» **Excerpt to read**
◇ ◇ ◇ ◇
Friday, July 23, 2021

Early vertical take-off and landing fighters from southern California, part 1: the turboprop-powered tail-sitters

The German invasion of the Soviet Union and the Japanese attack on Pearl Harbor in 1941 became stark reminders of the dangers of airfields being mauled by enemy airstrikes if they were not fully prepared for an enemy attack. Although helicopters were America's premier aircraft optimized for vertical take-off and landing (VTOL) beginning in World War II, the biggest practical limitation of the helicopter is the fact that a helicopter itself has a built-in speed limitation caused by the motion of the rotor blades, meaning that the average helicopter can attain a speed of only 160 miles per hour (260 km/h). As a helicopter flies through the air, one rotor blade is moving away from the other blades, and if a helicopter flies too fast, then a raft of onrushing air will overtake the retreating blade, causing that rotor blade to lose lift and the helicopter to stall from the air, a phenomenon called retreating blade stall. Aware of the constraints on the top speeds of existing helicopters due to the motion of the rotor blades, beginning in the late 1940s the US armed forces decided to look at the idea of combat aircraft designed to combine the vertical lift of helicopters with the combat performance of a fighter plane. The aviation industry in southern California would take the lead in envisaging designs for early in vertical take-off fighter planes, and as the 1950s progressed there would a be a diversity of ideas regarding the best means of vertical takeoff for a fighter. Therefore, I've dedicated the first post in a three-part series on VTOL fighter designs from southern California to tail-sitter designs. 


Top: Sideview drawing of the Northrop N-63 proposal
Bottom: Desktop models of the Lockheed XFV-1 (left) and Northrop N-63 (right) in a model store of the Planes of the Fame Museum (photographed by me)

In 1948, the US Navy announced a requirement for an aircraft capable of vertical takeoff and landing aboard platforms on the afterdecks of conventional ships. By 1950, this requirement had evolved into the OS-122 specification for a research aircraft that could be developed into a ship-based VTOL convoy escort fighter. Convair, Goodyear, Grumman, Lockheed, Martin, and Northrop submitted designs for the OS-122 requirement, all of them powered by a single Allison T40 turboprop engine driving counter-rotating propellers and standing to their tail empennages for VTOL. The Convair Model 5 featured the delta-wing layout of the earlier XF-92 and XF-92A as well as the future F-102 Delta Dagger and F-106 Delta Dart, and it had two large tail fins for support in an upright position. By contrast, the Lockheed  L-200-1 had the straight wings of the P-80/F-80 Shooting Star, T-33 trainer, and F-94 Starfire, and it was designed to stand on four tail fins in upright position. (A number of L-200 designs with backswept wing and canards were also envisaged, and a horizontal take-off and landing version was proposed as the L-210-2, but these were eventually discarded.) The Northrop N-63 had a straight wing with dihedral and a very large ventral T-tail, with provisions for four 20-mm cannons mounted in large pods on the wing tips. The tail-sitter concept, however, was not new in these designs. In the final months of the Third Reich, German aircraft manufacturers Focke-Wulf and Heinkel came up with designs for tail-sitting VTOL fighters, the Focke-Wulf Triebflügel with a three-blade rotor around the center of the aircraft behind the cockpit, powered by three ramjets at the tips of the blades, and Heinkel Lerche and Wespe with ducted propellers. None of these proposals left the design phase before Nazi Germany's surrender, but some design attributes of the wartime German tail-sitter projects, namely the cruciform tail empennage, would eventually find their way into the VTOL fighter designs for the OS-122 requirement.
◇ ◇ ◇ ◇
» **Collected data**
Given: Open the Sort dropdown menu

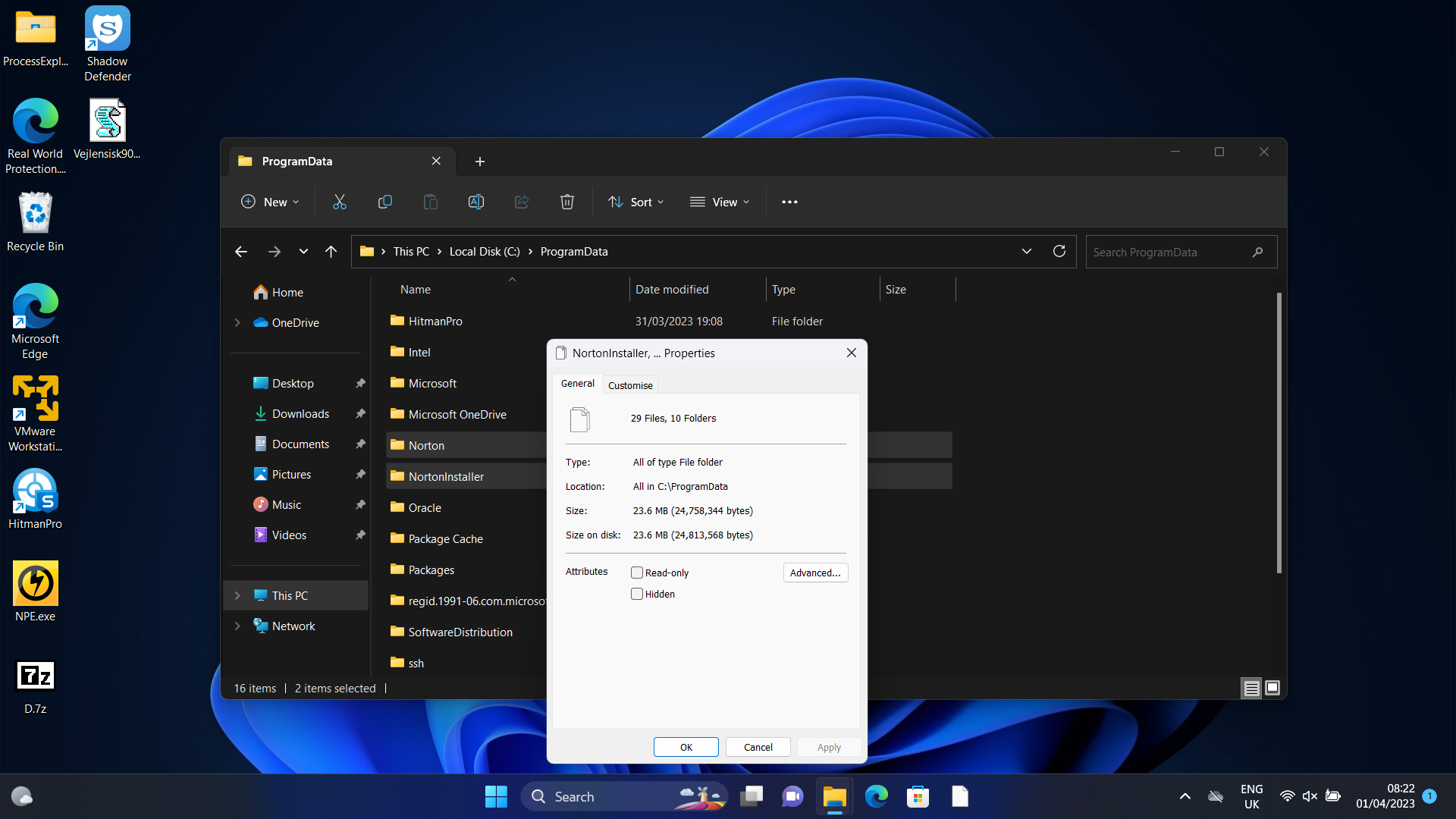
◇ ◇ ◇ ◇
» **Written request**
In the VTOL fighter article, what engine powered every design submitted for the OS-122 requirement? Rely on the VTOL fighter article alone.

» **Solution for this task**
A single Allison T40 turboprop engine driving counter-rotating propellers.